■ DATASET ROWS:
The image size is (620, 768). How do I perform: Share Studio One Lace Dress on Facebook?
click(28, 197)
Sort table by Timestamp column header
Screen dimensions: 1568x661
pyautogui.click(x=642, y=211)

■ STATED GOAL:
Please rewrite these entries with "Facebook" changed to "Pinterest", leaving everything else as it is.

■ ANSWER TO THE PROBLEM:
The image size is (620, 768). How do I perform: Share Studio One Lace Dress on Pinterest?
click(28, 197)
Sort table by Timestamp column header
Screen dimensions: 1568x661
pyautogui.click(x=642, y=211)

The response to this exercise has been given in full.